--- START ---
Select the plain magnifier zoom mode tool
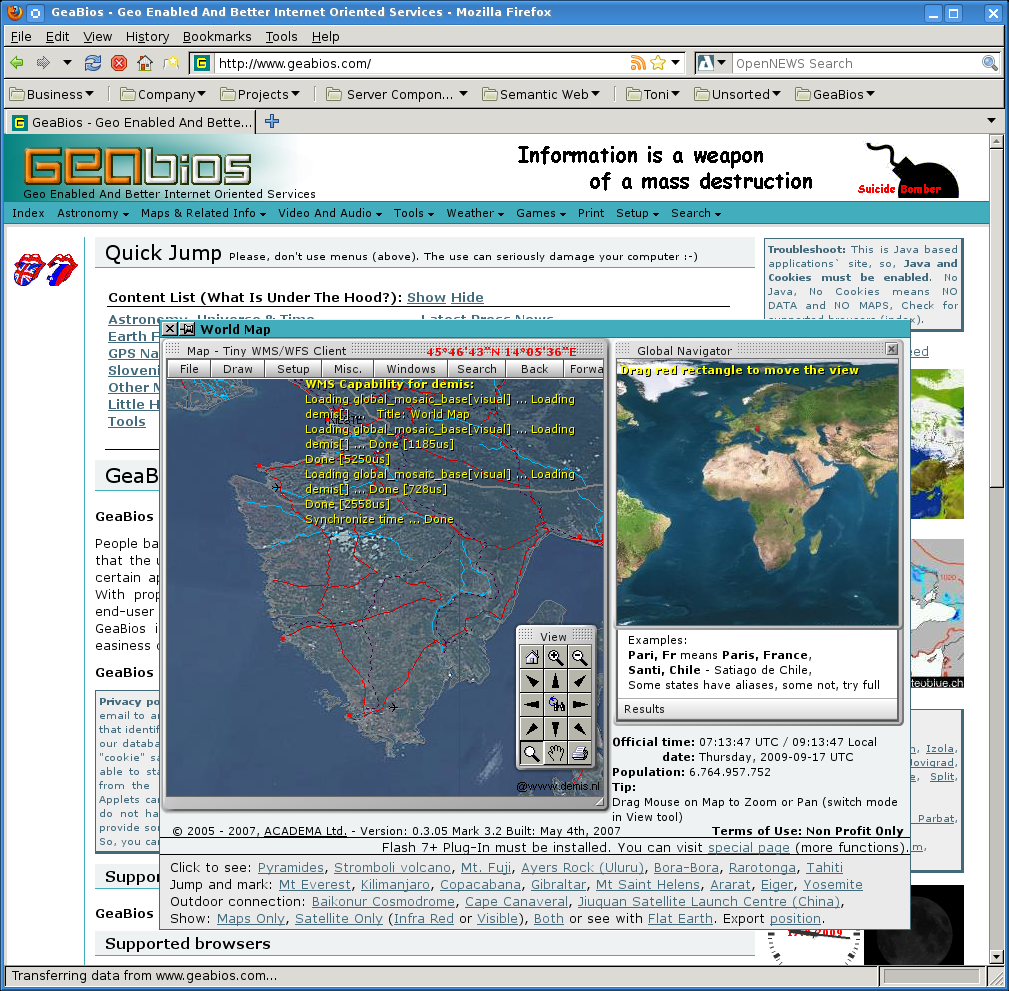The height and width of the screenshot is (991, 1009). (x=531, y=753)
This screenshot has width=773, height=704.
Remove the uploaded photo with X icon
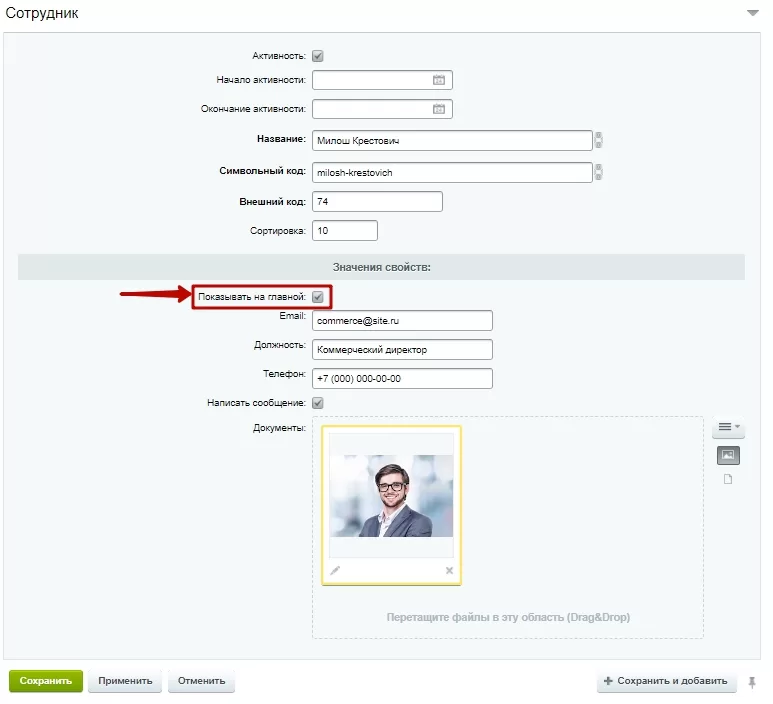[449, 570]
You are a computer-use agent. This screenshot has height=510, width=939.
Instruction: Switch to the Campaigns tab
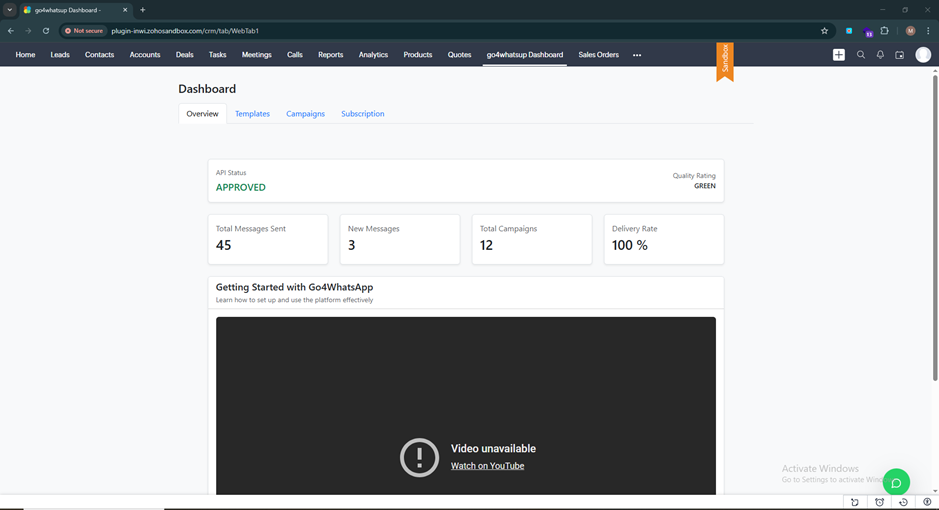(x=305, y=114)
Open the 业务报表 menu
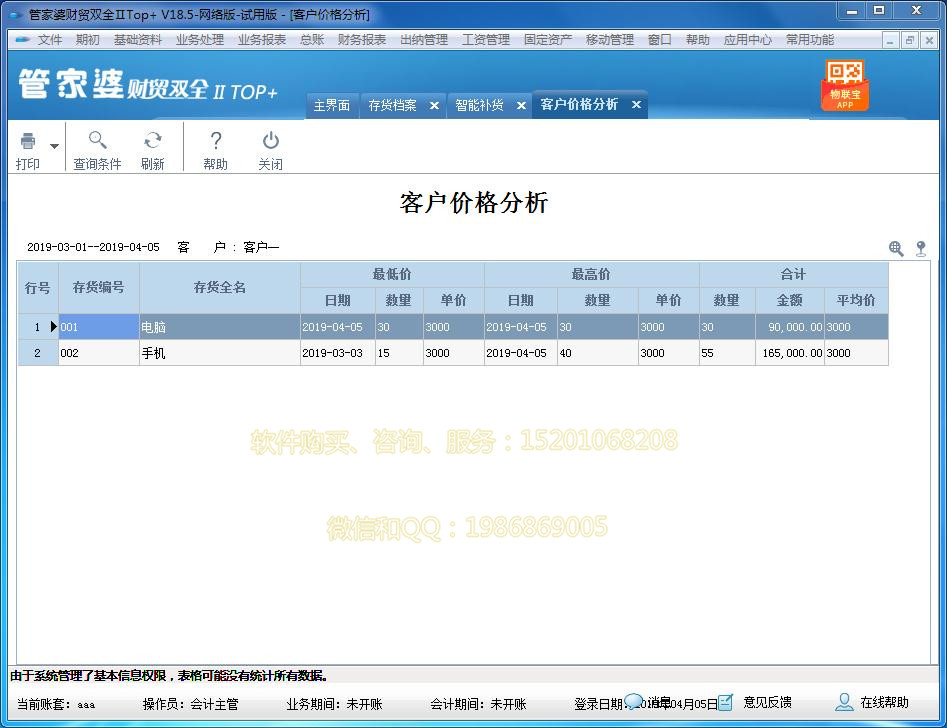Screen dimensions: 947x728 (x=264, y=40)
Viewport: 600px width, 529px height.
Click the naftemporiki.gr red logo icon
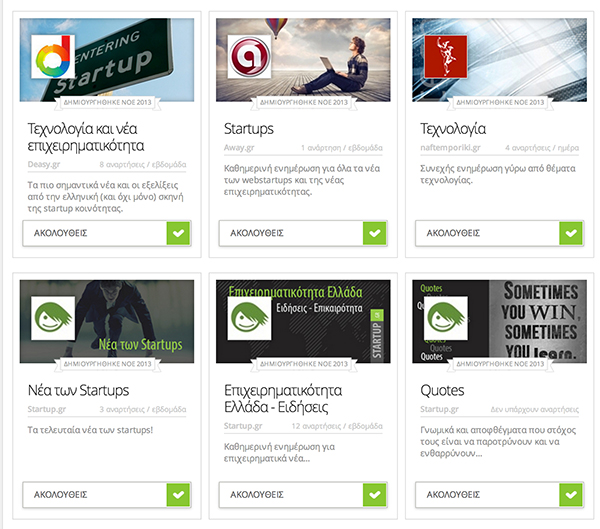446,58
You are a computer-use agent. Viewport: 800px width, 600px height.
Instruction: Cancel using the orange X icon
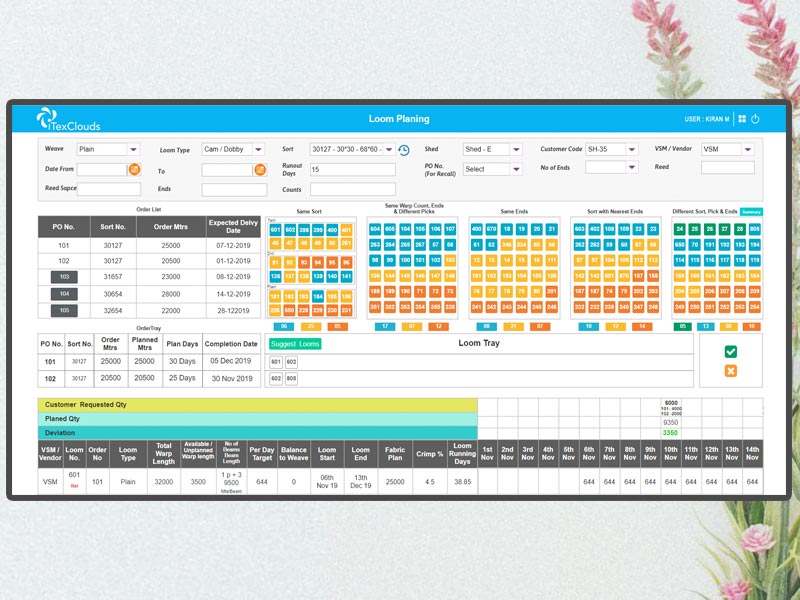coord(730,371)
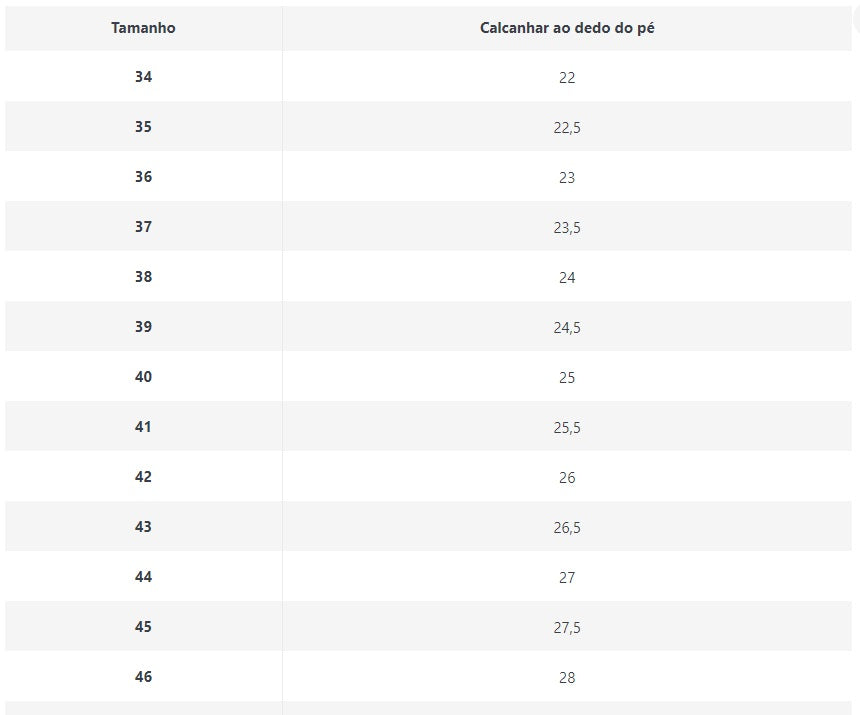Image resolution: width=860 pixels, height=715 pixels.
Task: Select size 35 cell
Action: (x=143, y=127)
--- END ---
_Work request_: Only the lines from the line with "Instruction: Switch to the Campaigns tab" through the end of the records belong in your copy. Repeat them exactly, without pictures.

_Answer to this task_:
Instruction: Switch to the Campaigns tab
(x=305, y=114)
Open the 业务报表 menu
Screen dimensions: 947x728 (x=264, y=40)
Viewport: 600px width, 529px height.
Click the naftemporiki.gr red logo icon
446,58
You are a computer-use agent. Viewport: 800px width, 600px height.
Instruction: Cancel using the orange X icon
coord(730,371)
Image resolution: width=860 pixels, height=715 pixels.
Task: Select size 35 cell
Action: (x=143, y=127)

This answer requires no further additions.